Il serait possible d’améliorer la fonction cardiaque des sujets âgés ou diabétiques en les traitant avec des agents susceptibles de rompre les liaisons des protéines glyquées.
Au cours du vieillissement comme lors du diabète, une augmentation du collagène tissulaire induit une fibrose cardiaque. De plus, la glycation des protéines de structure, résultant d’une réaction non-enzymatique entre ces protéines et le glucose circulant, est responsable d’une diminution de la fonction systolique et d’une perte d’élasticité aortique. Une des interventions pharmacologiques potentielle serait de briser ces pontages entre protéines et sucres. Cette approche vient d’être testée sur des chiens âgés de 9 à 12 ans chez lesquels un diabète avait été induit expérimentalement.

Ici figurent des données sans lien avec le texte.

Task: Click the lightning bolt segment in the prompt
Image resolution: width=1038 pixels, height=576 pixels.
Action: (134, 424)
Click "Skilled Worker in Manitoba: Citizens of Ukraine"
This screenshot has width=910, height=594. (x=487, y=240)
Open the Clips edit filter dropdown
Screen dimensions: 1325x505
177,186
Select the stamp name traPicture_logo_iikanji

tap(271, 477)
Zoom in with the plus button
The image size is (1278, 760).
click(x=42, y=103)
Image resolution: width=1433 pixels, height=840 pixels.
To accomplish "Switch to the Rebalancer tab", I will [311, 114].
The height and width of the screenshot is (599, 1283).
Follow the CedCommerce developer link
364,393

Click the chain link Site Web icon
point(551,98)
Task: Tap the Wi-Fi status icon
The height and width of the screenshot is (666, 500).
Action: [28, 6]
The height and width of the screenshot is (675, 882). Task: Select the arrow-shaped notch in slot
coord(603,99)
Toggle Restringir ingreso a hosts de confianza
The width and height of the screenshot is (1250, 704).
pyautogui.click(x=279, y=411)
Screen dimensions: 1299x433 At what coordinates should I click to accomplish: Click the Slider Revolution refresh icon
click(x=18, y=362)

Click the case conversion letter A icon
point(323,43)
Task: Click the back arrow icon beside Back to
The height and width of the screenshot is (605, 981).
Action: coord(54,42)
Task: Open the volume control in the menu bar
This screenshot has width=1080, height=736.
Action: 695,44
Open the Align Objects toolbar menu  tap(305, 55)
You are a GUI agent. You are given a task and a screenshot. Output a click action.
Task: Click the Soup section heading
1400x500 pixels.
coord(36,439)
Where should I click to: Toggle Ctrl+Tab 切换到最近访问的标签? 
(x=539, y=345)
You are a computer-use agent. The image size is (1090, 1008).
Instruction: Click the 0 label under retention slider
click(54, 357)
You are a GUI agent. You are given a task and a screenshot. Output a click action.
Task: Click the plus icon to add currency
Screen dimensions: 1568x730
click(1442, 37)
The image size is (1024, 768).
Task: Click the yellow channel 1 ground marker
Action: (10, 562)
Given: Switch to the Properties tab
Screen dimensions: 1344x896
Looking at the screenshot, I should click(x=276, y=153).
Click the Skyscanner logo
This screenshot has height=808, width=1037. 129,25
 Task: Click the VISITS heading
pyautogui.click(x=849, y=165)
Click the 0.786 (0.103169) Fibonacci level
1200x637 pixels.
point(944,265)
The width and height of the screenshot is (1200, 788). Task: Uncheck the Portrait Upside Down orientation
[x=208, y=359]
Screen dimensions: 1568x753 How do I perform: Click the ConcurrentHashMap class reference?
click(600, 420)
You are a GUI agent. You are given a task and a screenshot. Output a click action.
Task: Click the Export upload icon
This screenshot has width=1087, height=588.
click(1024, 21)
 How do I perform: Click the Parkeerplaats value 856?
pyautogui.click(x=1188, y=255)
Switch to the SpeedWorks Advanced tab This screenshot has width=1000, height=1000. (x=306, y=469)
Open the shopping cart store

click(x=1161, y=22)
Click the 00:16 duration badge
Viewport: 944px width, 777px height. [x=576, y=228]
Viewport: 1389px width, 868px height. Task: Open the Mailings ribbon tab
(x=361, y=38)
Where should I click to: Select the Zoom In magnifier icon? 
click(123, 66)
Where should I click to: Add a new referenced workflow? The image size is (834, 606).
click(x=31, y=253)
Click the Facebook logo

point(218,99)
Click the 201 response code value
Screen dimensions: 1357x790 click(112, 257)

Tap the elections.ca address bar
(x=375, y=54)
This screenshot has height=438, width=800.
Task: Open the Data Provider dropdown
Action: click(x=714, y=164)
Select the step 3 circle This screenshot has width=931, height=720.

L’administration chez ces animaux de chlorure de phenyl-4,5-dimethylthazolium (ALT-711), un agent connu pour briser les produits de glycation, restorait la fonction ventriculaire, réduisait la rigidification des gros troncs, diminuait la masse ventriculaire gauche et prévenait l’accumulation du collagène de type I et II, sans affecter le taux de glucose plasmatique. Ces données spectaculaires ouvrent une voie thérapeutique dans le traitement de l’insuffisance cardiaque chez le sujet âgé, et en particulier diabétique.
Publié en Décembre 2003
Références : Liu J et al; Am J Physiol: 2003; 285, 2587-91.